↓
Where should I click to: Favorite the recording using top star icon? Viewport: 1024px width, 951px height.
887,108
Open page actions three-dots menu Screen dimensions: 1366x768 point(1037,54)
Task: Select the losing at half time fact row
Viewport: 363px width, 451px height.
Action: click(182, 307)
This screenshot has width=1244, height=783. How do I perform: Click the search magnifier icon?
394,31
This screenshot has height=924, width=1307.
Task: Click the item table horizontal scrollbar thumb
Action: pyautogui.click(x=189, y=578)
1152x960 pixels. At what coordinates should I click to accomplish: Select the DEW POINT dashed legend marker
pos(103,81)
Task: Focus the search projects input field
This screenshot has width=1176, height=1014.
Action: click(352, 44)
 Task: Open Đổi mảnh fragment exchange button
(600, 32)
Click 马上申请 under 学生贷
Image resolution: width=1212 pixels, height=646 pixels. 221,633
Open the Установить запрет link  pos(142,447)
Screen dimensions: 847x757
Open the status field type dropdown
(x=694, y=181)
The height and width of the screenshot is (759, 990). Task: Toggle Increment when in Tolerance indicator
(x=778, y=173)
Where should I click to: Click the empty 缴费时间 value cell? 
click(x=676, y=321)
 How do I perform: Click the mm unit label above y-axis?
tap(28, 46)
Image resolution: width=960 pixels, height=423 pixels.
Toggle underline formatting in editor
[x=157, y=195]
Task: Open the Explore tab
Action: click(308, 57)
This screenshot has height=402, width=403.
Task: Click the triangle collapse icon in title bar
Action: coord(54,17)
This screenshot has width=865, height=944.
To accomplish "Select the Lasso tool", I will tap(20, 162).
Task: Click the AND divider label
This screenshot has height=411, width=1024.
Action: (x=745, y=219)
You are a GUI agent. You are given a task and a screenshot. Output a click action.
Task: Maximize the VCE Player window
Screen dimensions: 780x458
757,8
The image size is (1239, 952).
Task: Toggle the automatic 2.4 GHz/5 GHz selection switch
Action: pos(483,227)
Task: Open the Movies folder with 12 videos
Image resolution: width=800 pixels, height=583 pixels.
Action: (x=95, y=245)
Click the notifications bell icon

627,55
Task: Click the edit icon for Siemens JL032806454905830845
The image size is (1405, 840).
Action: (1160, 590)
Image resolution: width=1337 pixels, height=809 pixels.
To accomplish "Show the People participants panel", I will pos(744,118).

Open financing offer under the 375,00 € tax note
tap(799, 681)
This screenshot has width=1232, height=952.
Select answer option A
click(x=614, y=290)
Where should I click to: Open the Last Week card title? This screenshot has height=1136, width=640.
↑
__Instructions to follow__
Your task is to copy every entry above, exactly as written.

__Answer below__
Where should I click to: Favorite the recording using top star icon? Viewport: 1024px width, 951px height.
887,108
Open page actions three-dots menu Screen dimensions: 1366x768 point(1037,54)
Task: Select the losing at half time fact row
Viewport: 363px width, 451px height.
Action: click(182, 307)
This screenshot has width=1244, height=783. How do I perform: Click the search magnifier icon?
394,31
This screenshot has height=924, width=1307.
Task: Click the item table horizontal scrollbar thumb
Action: pyautogui.click(x=189, y=578)
1152x960 pixels. At what coordinates should I click to accomplish: Select the DEW POINT dashed legend marker
pos(103,81)
Task: Focus the search projects input field
This screenshot has width=1176, height=1014.
Action: click(352, 44)
 Task: Open Đổi mảnh fragment exchange button
(600, 32)
Click 马上申请 under 学生贷
Image resolution: width=1212 pixels, height=646 pixels. 221,633
Open the Установить запрет link  pos(142,447)
Screen dimensions: 847x757
Open the status field type dropdown
(x=694, y=181)
The height and width of the screenshot is (759, 990). Task: Toggle Increment when in Tolerance indicator
(x=778, y=173)
Where should I click to: Click the empty 缴费时间 value cell? 
click(x=676, y=321)
 How do I perform: Click the mm unit label above y-axis?
tap(28, 46)
Image resolution: width=960 pixels, height=423 pixels.
Toggle underline formatting in editor
[x=157, y=195]
Task: Open the Explore tab
Action: click(308, 57)
This screenshot has height=402, width=403.
Task: Click the triangle collapse icon in title bar
Action: coord(54,17)
This screenshot has width=865, height=944.
To accomplish "Select the Lasso tool", I will tap(20, 162).
Task: Click the AND divider label
This screenshot has height=411, width=1024.
Action: (x=745, y=219)
You are a GUI agent. You are given a task and a screenshot. Output a click action.
Task: Maximize the VCE Player window
Screen dimensions: 780x458
757,8
The image size is (1239, 952).
Task: Toggle the automatic 2.4 GHz/5 GHz selection switch
Action: pos(483,227)
Task: Open the Movies folder with 12 videos
Image resolution: width=800 pixels, height=583 pixels.
Action: (x=95, y=245)
Click the notifications bell icon

627,55
Task: Click the edit icon for Siemens JL032806454905830845
The image size is (1405, 840).
Action: (1160, 590)
Image resolution: width=1337 pixels, height=809 pixels.
To accomplish "Show the People participants panel", I will pos(744,118).

Open financing offer under the 375,00 € tax note
tap(799, 681)
This screenshot has width=1232, height=952.
Select answer option A
click(x=614, y=290)
Where should I click to: Open the Last Week card title? This screenshot has height=1136, width=640.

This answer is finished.